This year’s International Monetary Economics spent a considerable amount of time explaining the basics of stock-flow consistent macroeconomic modeling. You were exposed to several canonical models early on (for example, [2]), with a view
to explaining the methodology of SFC modeling rather than the attributes of one model over another particularly.
In the course’s early phase, we saw three things.
First, the SFC modeling paradigm can easily replicate orthodox models. For example, SIM can be modified to incorporate the IS-LM framework.
Second, the SFC way of understanding macroeconomics has a significant advantage over orthodox New-Classical or New-Keynesian models in requiring stock flow consistency throughout each stage of model building. This stricture opens the model up to a more complicated structure, but has the advantage of a more realistic examination of macroeconomic phenomena.
Third, we saw how SFC models can be adapted to help understand the policy problems of the day, in particular the credit crunch and potential stagflation underway in the US economy.

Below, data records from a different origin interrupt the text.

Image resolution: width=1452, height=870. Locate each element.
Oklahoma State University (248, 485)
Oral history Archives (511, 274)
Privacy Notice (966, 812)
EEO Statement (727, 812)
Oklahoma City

We then dove straight into [1], looking at SIM, SIMEX, PC, PCEX, REG, REGEX, OPEN, and OPENEX, respectively. We covered material from chapters 1-7 in Godley and Lavoie in graduate-level detail.
On your blogs and in class, you solved several models and wrote up interesting commentaries of the current macroeconomic situation, as well as performing some simulations from Genarro Zezza’s work.

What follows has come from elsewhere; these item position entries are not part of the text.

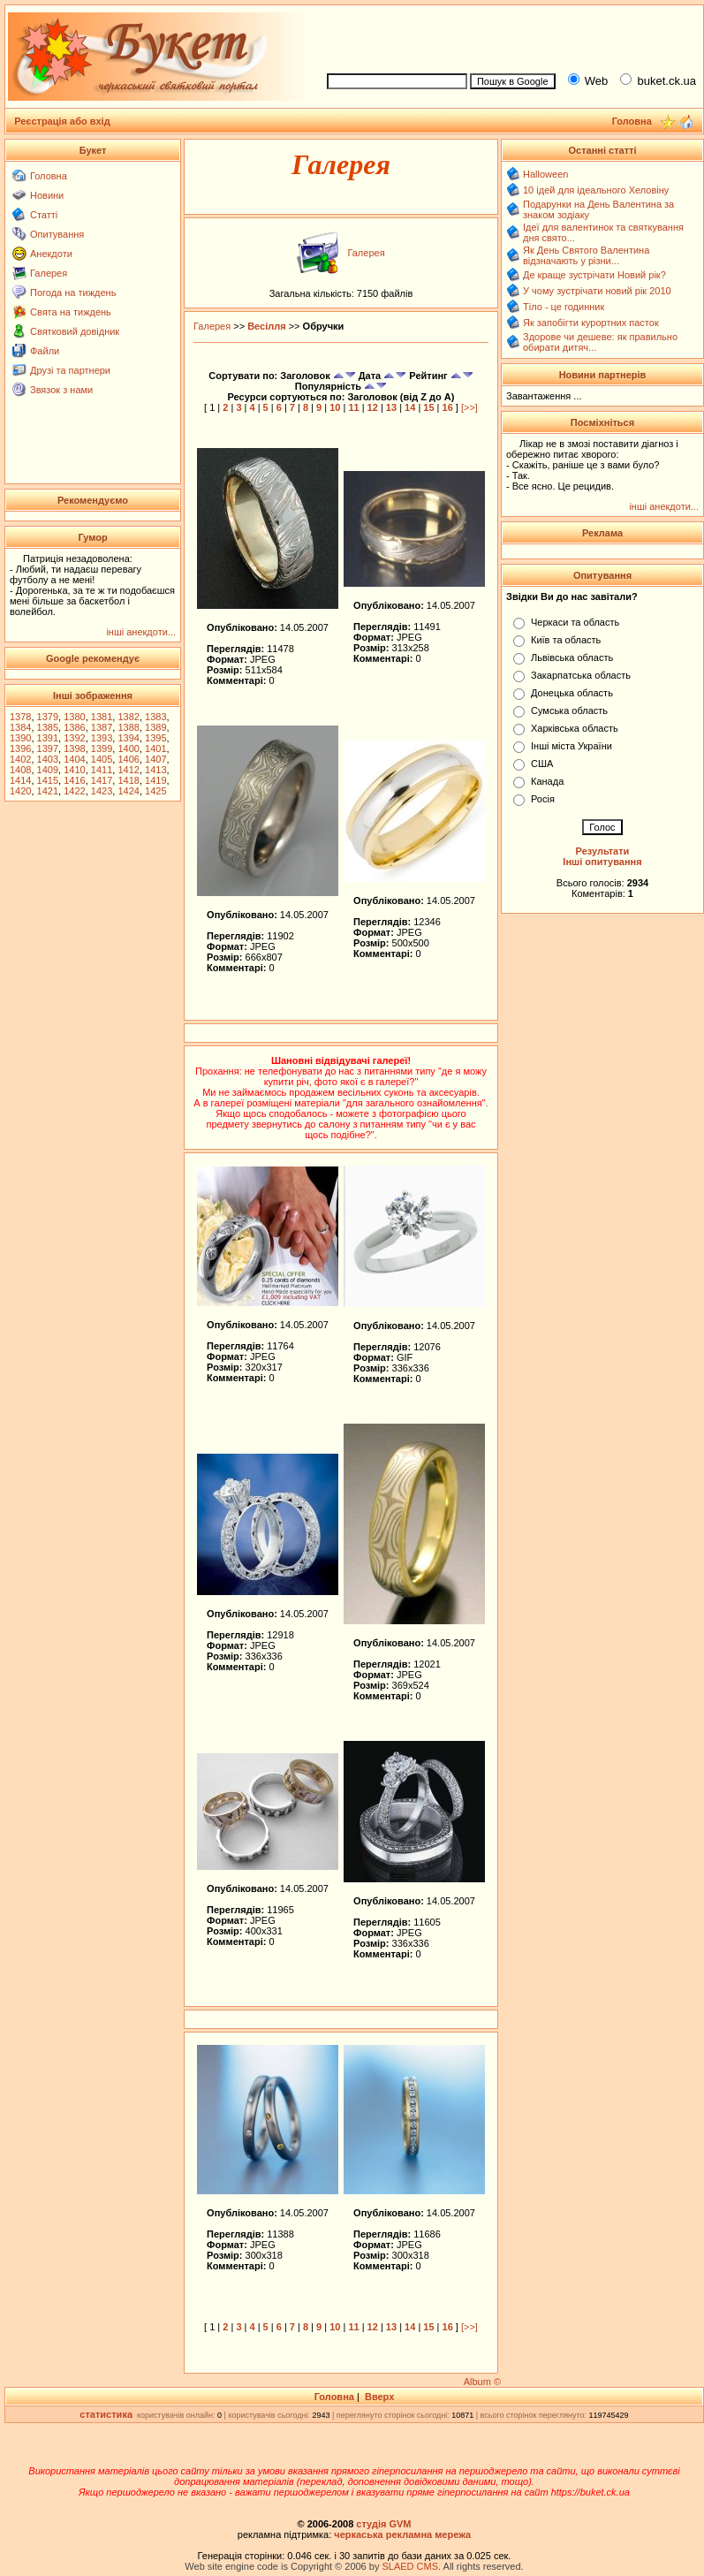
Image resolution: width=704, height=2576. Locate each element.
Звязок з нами (61, 389)
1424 (128, 791)
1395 (155, 738)
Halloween (545, 174)
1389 (155, 727)
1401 (155, 748)
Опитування (57, 234)
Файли (44, 351)
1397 (47, 748)
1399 (101, 748)
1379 (47, 716)
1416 (74, 780)
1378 (20, 716)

Finally, you worked in detail on an SFC paper from the literature, presenting the paper to your peers in the last few weeks.
My objectives when constructing this course were that students would be able to understand, solve, and manipulate simple stock flow consistent models, and apply them to aspects of the modern macroeconomy. If you feel you have come some way
towards this goal, then the course was a success.
2. Stuff to know for the exam
There are three main areas to revise for the exam:
(1) Each of the G&L chapters. Be able to solve SIM, SIMEX, PC and PCEX by hand, be able to understand and interpret simulations using the more complicated models.
(2) Your blogworks. Read over them and redo any you felt weren’t up to scratch.
(3) The reading pack. I’m not expecting you to know the whole thing cover to cover, but there will be questions designed to test your understanding of these readings.
Finally, the exam will be of the same format as last year’s exam, available on the blog.
Expect to need a calculator, pencils, and to draw diagrams.